_INSTRUCTIONS FOR THE TASK_
Copy the data exactly. Images are the one exception.

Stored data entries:
====

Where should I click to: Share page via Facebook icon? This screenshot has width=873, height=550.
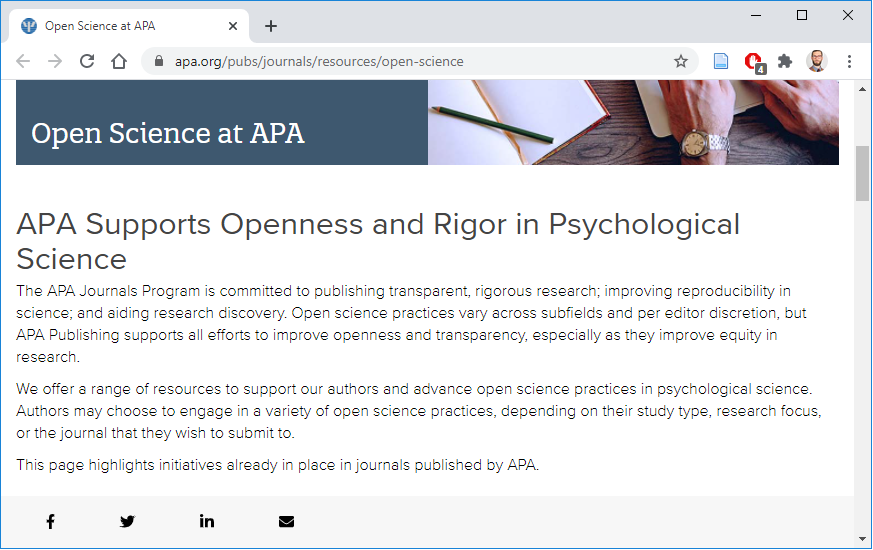[x=51, y=522]
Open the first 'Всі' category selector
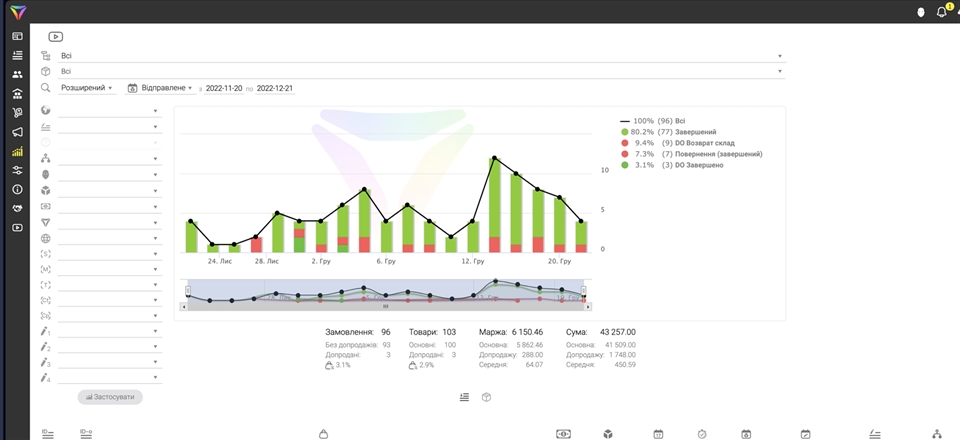 [x=420, y=56]
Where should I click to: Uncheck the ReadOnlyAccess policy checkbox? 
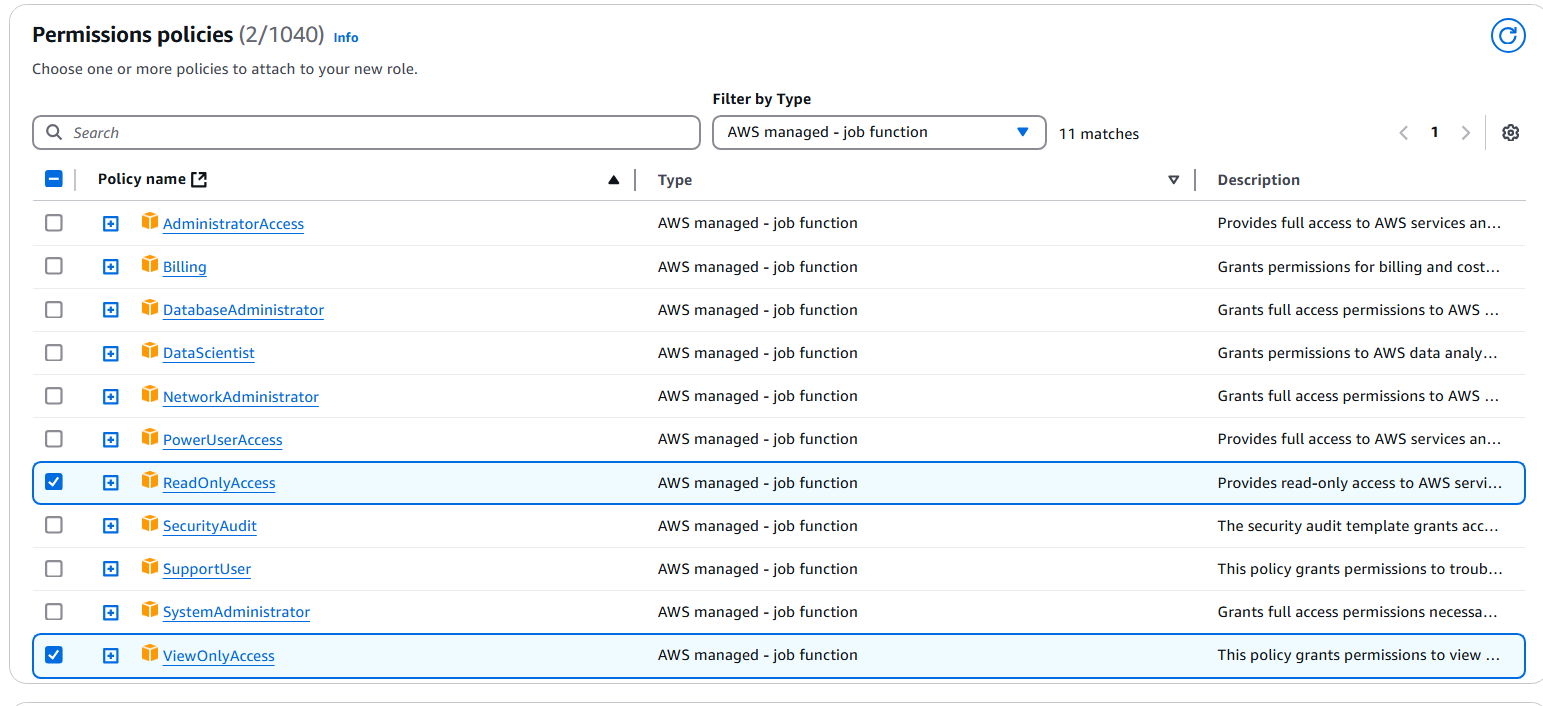54,482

====

_TASK RESPONSE_
Where should I click to: Share page via Facebook icon? This screenshot has width=873, height=550.
[x=51, y=522]
Open the first 'Всі' category selector
 [x=420, y=56]
Where should I click to: Uncheck the ReadOnlyAccess policy checkbox? 
54,482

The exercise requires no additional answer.